Comprendre l’étendue des accusations portées contre Atul, Rajesh et Ajay Gupta en Afrique du Sud dans plusieurs scandales

Afriquinfos Editeur
10 Min de Lecture
L'entrée de la propriété de la famille Gupta à Johannesburg, perquisitionnée par la police financière sud-africaine le 14 février 2018.

L’Afrique du Sud s’est dite consternée vendredi 7 avril après avoir appris que les Emirats arabes unis avaient rejeté en février 2023 sa demande d’extradition pour les frères Atul et Rajesh Gupta, au cœur d’un vaste scandale de corruption d’Etat impliquant l’ex-président Jacob Zuma.

Des manifestants défilent pour demander la démission du président Jacob Zuma, le 7 avril 2017 à Pretoria, en Afrique du Sud.

Le ministre sud-africain de la Justice Ronald Lamola a précisé que le gouvernement avait été informé au soir du 6 avril de la décision d’un tribunal de Dubaï de ne pas autoriser l’extradition des deux hommes d’affaires, arrêtés dans la même ville en juin 2022. « Nous avons appris avec stupeur et consternation que l’audience d’extradition a eu lieu au tribunal à Dubaï le 13 février 2023 et que notre demande d’extradition a été rejetée« , a dit M. Lamola. Les médias d’Etat aux Emirats ont assuré que la procédure de demande d’extradition n’avait pas été respectée, mais qu’une nouvelle demande pouvait être présentée.

Les deux Gupta, et un troisième frère Ajay, d’origine indienne et redoutable trio d’hommes d’affaires, sont accusés d’avoir pillé les caisses de l’Etat, avec la complicité de M. Zuma, pendant ses neuf ans au pouvoir. L’Afrique du Sud tente de mettre la main sur la richissime et influente famille depuis des années. Un rapport explosif avait dévoilé fin 2016 l’ampleur de ce qui a été baptisé dans le pays de « capture d’Etat ».

Le trio est accusé d’avoir infiltré le sommet de l’Etat, profitant d’une longue amitié avec Zuma qu’ils ont acheté à coups de pots-de-vin tout au long de ses deux mandats (2009-2018).
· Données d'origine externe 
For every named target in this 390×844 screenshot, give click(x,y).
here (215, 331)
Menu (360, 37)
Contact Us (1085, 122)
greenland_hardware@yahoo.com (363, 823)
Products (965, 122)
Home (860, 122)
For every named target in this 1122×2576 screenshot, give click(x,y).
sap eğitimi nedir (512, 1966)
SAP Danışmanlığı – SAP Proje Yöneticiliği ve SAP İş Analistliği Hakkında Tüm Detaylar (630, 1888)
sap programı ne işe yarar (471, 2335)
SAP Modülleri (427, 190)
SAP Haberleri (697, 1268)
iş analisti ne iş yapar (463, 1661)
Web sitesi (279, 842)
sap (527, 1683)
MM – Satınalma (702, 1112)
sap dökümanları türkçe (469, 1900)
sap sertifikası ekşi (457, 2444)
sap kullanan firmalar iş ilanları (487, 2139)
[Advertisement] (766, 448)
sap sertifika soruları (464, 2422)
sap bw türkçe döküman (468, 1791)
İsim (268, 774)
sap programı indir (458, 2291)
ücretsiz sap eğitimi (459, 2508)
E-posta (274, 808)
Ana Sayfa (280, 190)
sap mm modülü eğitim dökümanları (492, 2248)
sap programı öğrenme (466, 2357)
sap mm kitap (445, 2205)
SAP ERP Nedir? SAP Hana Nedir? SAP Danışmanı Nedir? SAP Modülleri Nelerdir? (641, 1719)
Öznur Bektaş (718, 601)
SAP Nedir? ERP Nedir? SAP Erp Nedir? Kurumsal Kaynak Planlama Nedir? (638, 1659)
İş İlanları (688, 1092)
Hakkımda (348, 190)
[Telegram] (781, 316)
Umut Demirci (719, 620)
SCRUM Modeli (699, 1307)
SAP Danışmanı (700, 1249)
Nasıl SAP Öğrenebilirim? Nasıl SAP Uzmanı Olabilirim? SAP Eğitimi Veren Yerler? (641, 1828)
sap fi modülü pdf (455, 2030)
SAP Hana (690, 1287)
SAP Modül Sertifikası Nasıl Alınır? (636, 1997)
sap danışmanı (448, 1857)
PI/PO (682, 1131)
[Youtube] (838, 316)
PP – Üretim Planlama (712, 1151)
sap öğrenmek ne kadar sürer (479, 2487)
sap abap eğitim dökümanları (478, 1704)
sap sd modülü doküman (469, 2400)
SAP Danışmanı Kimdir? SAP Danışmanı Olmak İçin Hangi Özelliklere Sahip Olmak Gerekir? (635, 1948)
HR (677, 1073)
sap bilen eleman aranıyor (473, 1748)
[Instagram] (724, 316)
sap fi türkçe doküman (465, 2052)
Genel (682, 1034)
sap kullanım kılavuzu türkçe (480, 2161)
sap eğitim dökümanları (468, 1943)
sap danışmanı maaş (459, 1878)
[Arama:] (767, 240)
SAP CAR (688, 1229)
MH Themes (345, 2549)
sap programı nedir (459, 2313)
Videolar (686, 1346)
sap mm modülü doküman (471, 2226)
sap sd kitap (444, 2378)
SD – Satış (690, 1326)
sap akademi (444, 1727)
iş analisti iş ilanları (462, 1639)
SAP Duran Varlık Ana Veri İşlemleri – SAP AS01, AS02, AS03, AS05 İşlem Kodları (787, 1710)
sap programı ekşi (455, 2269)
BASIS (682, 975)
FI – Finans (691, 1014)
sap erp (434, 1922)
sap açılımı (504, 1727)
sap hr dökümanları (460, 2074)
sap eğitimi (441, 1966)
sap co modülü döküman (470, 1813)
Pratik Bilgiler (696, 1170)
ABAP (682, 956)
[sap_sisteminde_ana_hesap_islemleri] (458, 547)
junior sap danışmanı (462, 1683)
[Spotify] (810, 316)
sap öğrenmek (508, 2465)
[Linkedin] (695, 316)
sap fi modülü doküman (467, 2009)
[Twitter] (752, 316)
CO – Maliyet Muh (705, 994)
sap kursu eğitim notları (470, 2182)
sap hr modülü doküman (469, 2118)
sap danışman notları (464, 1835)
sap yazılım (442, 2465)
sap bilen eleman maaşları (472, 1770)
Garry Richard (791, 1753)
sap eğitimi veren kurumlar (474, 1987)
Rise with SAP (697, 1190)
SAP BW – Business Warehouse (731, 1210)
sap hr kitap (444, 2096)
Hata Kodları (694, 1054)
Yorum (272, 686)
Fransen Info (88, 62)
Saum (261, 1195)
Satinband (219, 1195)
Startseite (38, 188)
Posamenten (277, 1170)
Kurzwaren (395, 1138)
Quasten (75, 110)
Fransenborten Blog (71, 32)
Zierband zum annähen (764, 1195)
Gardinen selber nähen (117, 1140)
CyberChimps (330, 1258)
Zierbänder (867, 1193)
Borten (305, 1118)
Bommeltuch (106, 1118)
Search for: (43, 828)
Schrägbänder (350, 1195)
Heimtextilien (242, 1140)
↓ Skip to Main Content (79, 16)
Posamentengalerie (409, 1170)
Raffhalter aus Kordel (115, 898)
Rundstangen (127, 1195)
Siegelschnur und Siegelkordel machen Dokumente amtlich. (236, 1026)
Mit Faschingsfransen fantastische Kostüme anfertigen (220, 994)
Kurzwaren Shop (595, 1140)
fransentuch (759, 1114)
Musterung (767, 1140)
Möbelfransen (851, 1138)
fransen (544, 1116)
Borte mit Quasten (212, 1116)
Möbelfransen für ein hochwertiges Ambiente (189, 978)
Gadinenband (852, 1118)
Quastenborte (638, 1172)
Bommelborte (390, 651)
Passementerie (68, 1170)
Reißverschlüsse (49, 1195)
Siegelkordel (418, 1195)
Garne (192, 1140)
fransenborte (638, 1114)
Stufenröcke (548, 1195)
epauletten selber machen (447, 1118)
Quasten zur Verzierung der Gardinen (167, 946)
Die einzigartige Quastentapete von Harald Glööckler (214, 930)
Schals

Ils auraient méthodiquement siphonné les caisses du pays, pillé les entreprises publiques et étendu leur emprise jusqu’à influencer le choix des ministres.

- Advertisement -

Ils ont ont fui l’Afrique du Sud après la création, en 2018, d’une Commission chargée d’enquêter sur la corruption d’Etat. L’Afrique du Sud avait formulé une demande d’extradition en juillet 2022, peu après l’arrestation des deux frères à Dubaï. Les arrestations avaient suivi la signature d’un traité d’extradition entre Pretoria et les Emirats.

– Accumulation d’accusations –

Au centre de la demande d’extradition figure un contrat public douteux de l’équivalent de 1,5 million d’euros. Une infime partie dans l’accumulation des accusations contre les frères Gupta. Selon M. Lamola, le tribunal émirati a estimé être compétent sur les faits de blanchiment reprochés aux deux frères, les faits ayant été commis aussi bien dans le pays qu’en Afrique du Sud. Sur les accusations de fraude et de corruption, le tribunal a estimé que le mandat d’arrêt avait été annulé, selon le ministre.

« Les raisons invoquées pour le rejet de notre requête sont inexplicables et vont à l’encontre des assurances données par les autorités des Emirats selon lesquelles notre requête était compatible avec leurs exigences« , a-t-il estimé.

Le ministre a accusé les Emirats de ne pas avoir suffisamment consulté le Gouvernement sud-africain avant le rejet de l’extradition, ajoutant qu’un tel « niveau de non-coopération » était « largement sans précédent« . Il a précisé avoir reçu un résumé du jugement en langue arabe seule et avoir dû travailler toute la nuit pour analyser ce document. « Nous avons toujours l’intention de nous tourner vers nos partenaires (…) afin de nous assurer que la décision du tribunal fasse rapidement l’objet d’un appel« , a-t-il toutefois ajouté lors d’une conférence de presse.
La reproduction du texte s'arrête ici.